LAS VEGAS. Whether it's terrorists hijacking a loaded tractor-trailer or a professional driver suffering a medical emergency on the highway, the outcome of these events could be catastrophic.
Likewise, the possibility of an out-of-control driverless truck caused by hackers or a computer crash is often cited as a reason the technology will never make its way into the mainstream.
However, a start-up company known as Phantom Auto demonstrated for Fleet Owner its technology that could go a long way toward addressing these security and safety issues.
On a rainy afternoon during the CES show, CEO Shai Magzimof took me on a ride from the MGM Grand to the Wynn hotel along Las Vegas Boulevard. While that may seem unremarkable, it was actually unlike any ride I had taken previously because the driver was located about 550 miles away in Mountain View, CA.

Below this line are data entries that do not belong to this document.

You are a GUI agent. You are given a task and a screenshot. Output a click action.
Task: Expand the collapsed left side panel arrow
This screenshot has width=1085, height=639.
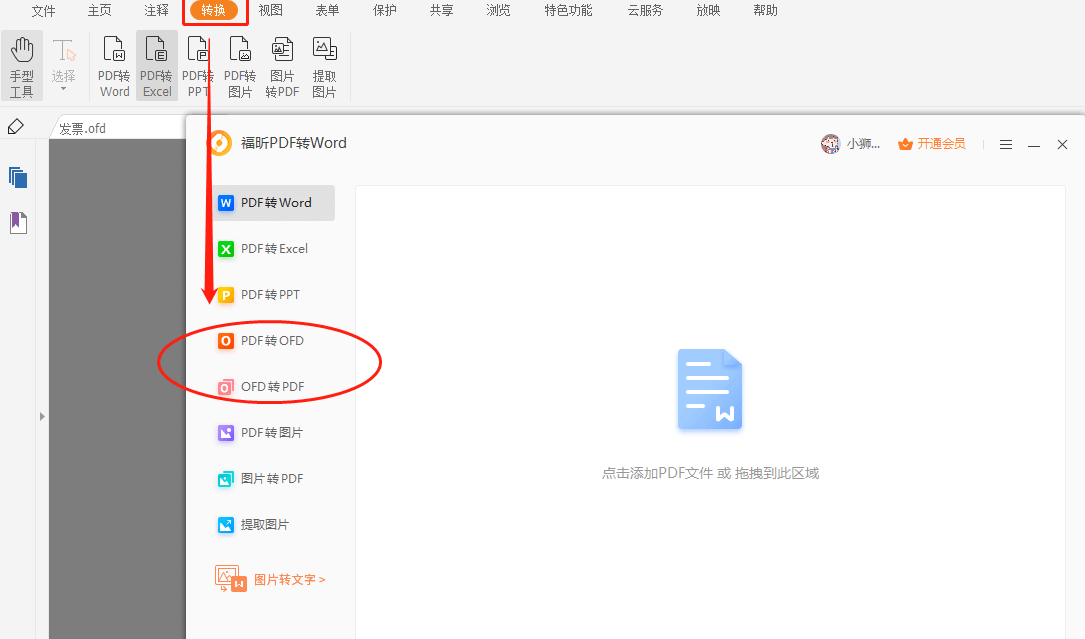pos(42,416)
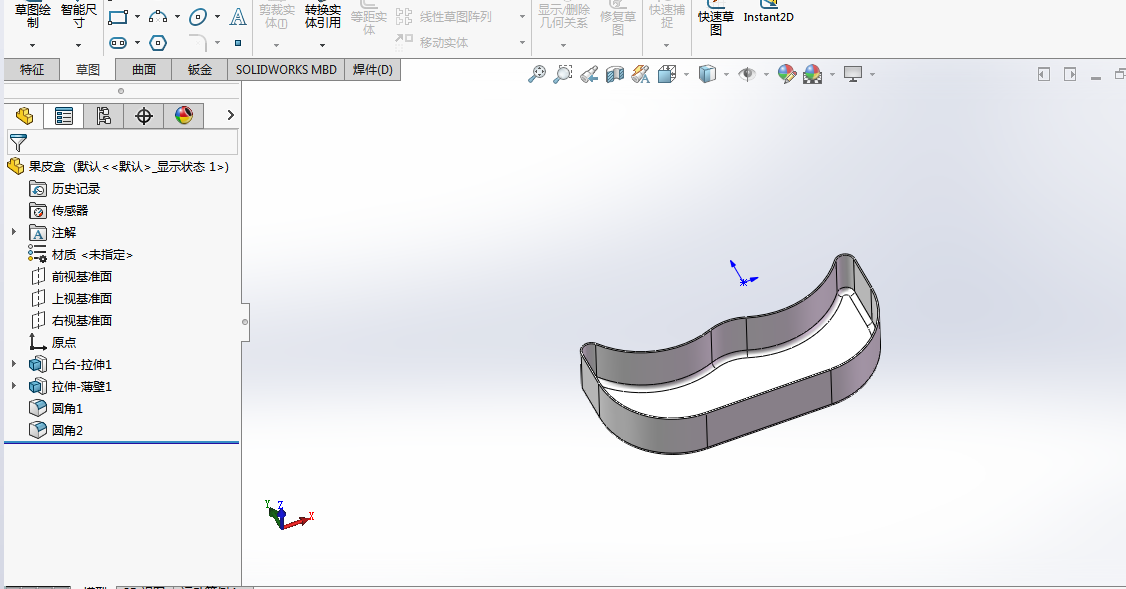This screenshot has height=589, width=1126.
Task: Select the 圆角2 fillet feature
Action: [70, 430]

Connected simultaneously through multiple wireless networks, our driver, Ben Shukman, was linked with us through video and audio. He remained in control nearly the entire 20-minute ride, including stopping at traffic lights, changing lanes, and merging onto Sands Ave.
For safety reasons, the vehicle was limited to about 25 mph. Several times during the two-mile ride Magzimof encouraged Shukman to accelerate with the flow of traffic, and he offered guidance ahead of a lane change.

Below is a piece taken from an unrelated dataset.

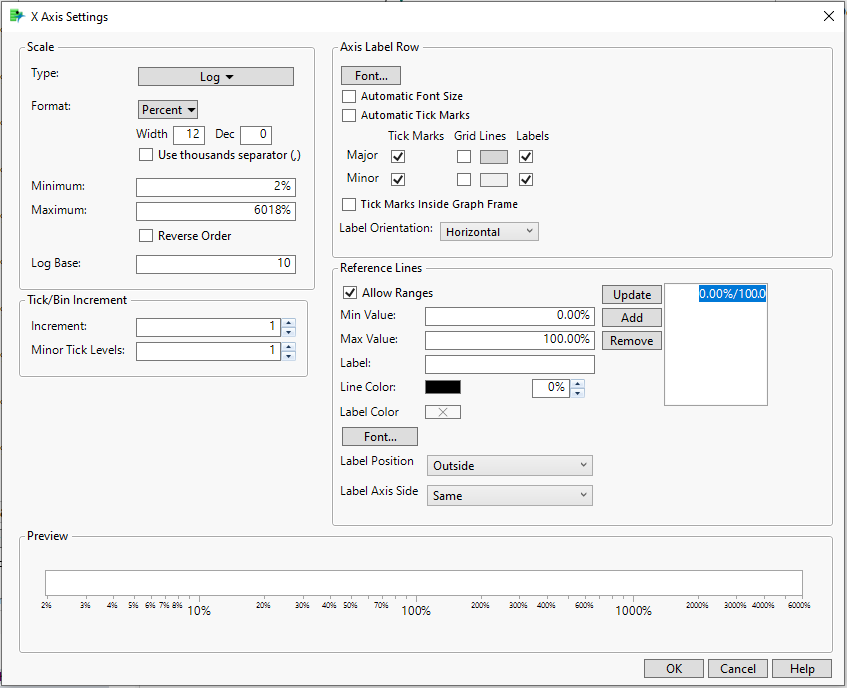Open the black Line Color swatch

[443, 387]
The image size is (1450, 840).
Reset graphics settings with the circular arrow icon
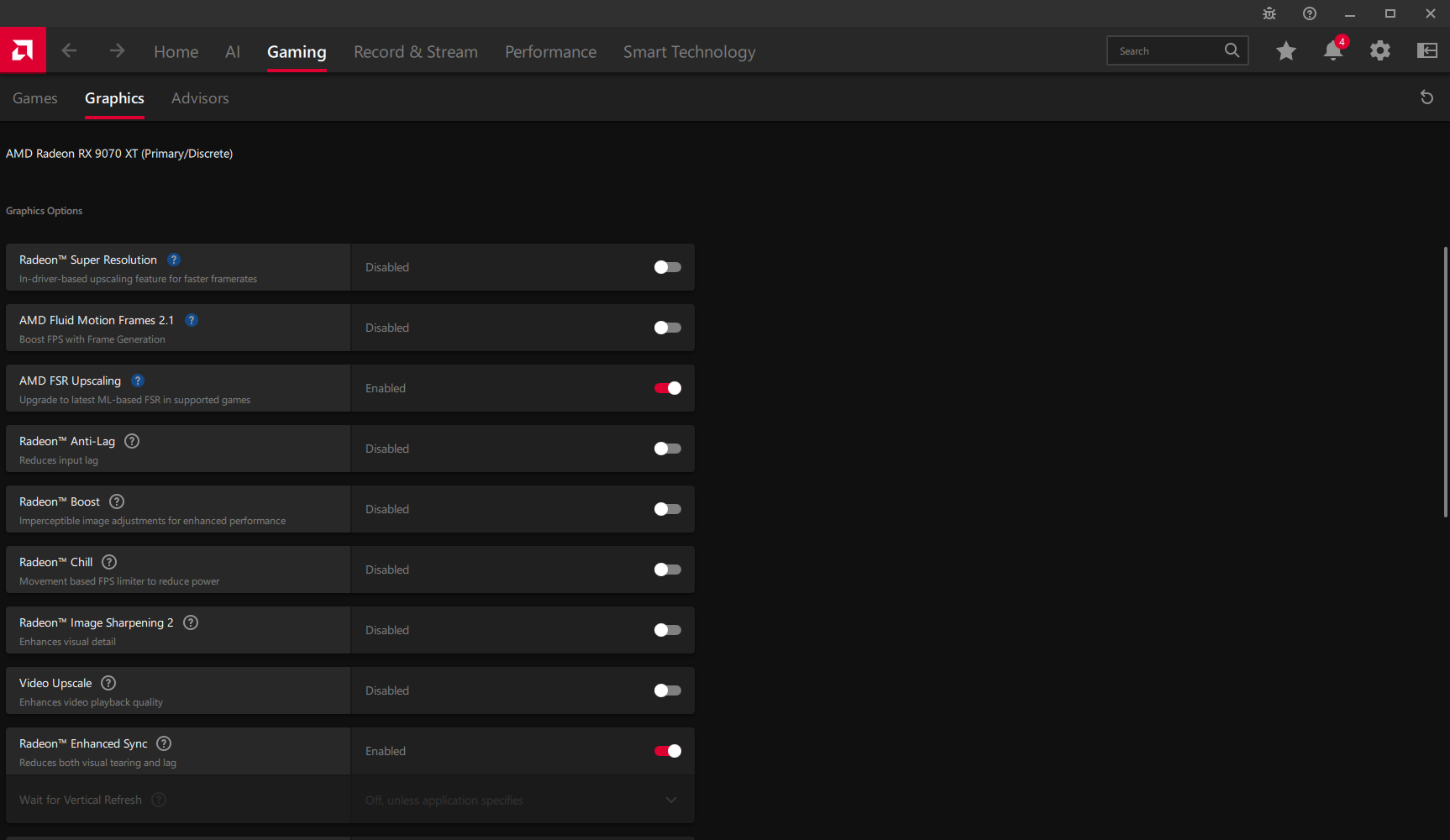[1426, 97]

There were also a couple braking events that were slightly jarring, but the overall ride was far less nerve-wracking than expected, especially considering the traffic congestion and weather conditions.
For the demonstration, Magzimof had the ability to take back full control of the car at any time, as he did just prior to pulling into the crowded entrance of the Wynn.

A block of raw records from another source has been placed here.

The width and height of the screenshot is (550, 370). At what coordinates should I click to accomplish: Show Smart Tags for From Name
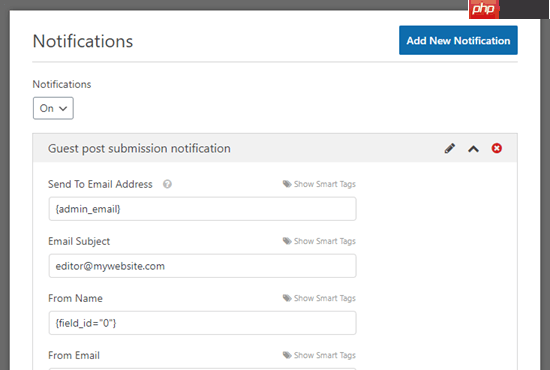[x=324, y=298]
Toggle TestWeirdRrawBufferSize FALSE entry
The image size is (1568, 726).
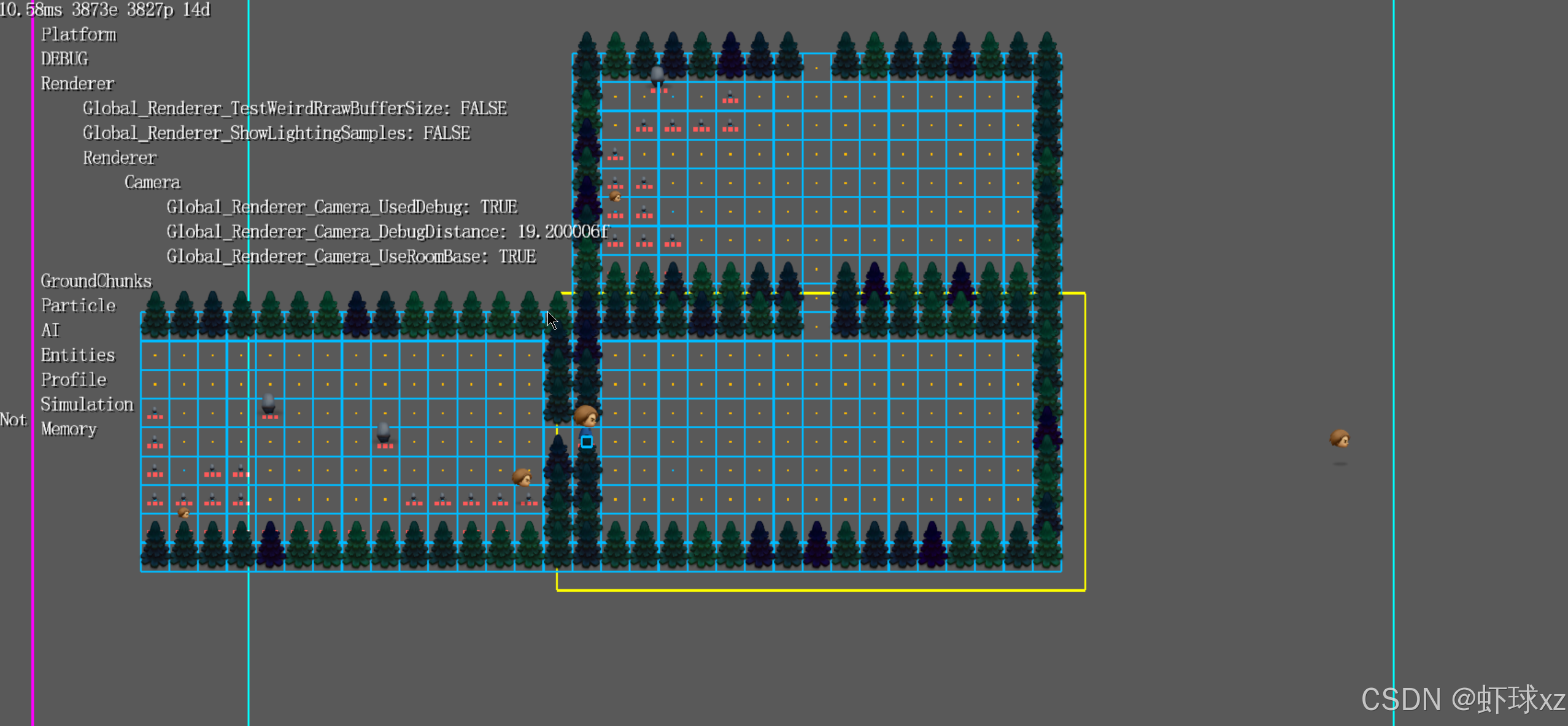[x=295, y=109]
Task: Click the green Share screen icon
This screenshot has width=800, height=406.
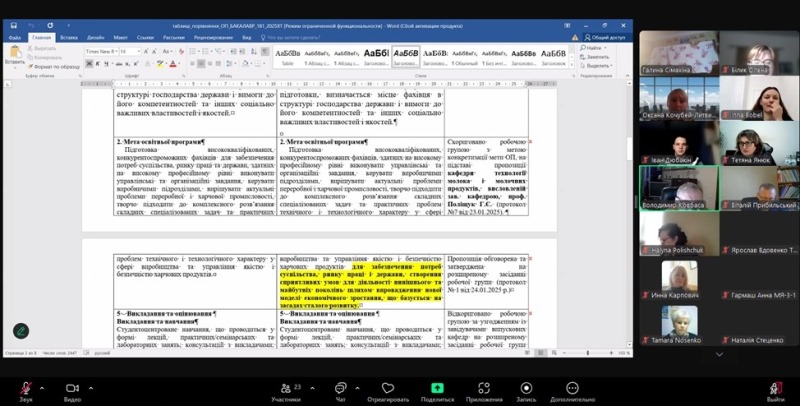Action: [x=437, y=387]
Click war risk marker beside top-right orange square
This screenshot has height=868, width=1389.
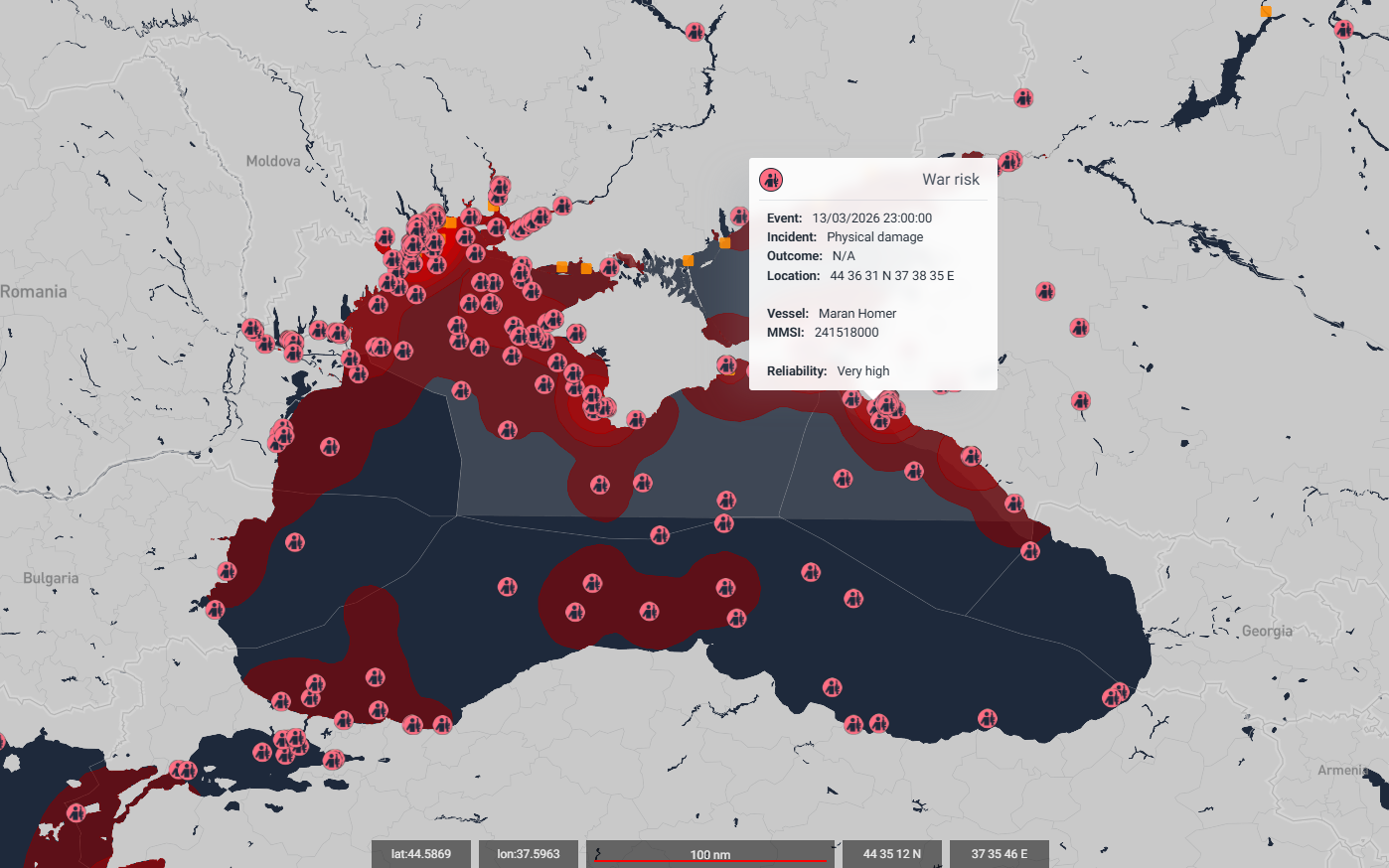[x=1343, y=30]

This demonstration is not indicative of Phantom Auto’s business model. It does not want to actively drive vehicles from remote locations. Instead, it is more aimed at being a last line of defense to ensure that driverless vehicles in the future arrive safely to their destinations. Co-founder Eilliot Katz said the most likely scenario would be one person remotely monitoring up to five vehicles at any time.
Magzimof said he has already met with various vehicle manufacturers and suppliers, and that a demonstration involving a commercial vehicle would likely take place in California later this winter.
Unlike our ride, Magzimof said Phanton Auto’s technology can be configured to provide full control to the “driver” in a remote location, even if the person in the vehicle sought to maintain control. Additionaly, if there are any network or connectivity issues, it could still safely stop the vehicle.
Magzimof turned 27 a few days prior to CES. He is originally from Israel and Phantom Auto has several employees based in Tel Aviv, though it is headquartered in Mountain View. His previous gaming company, Nextpeer, was acquired by Viber for $9 million in 2015.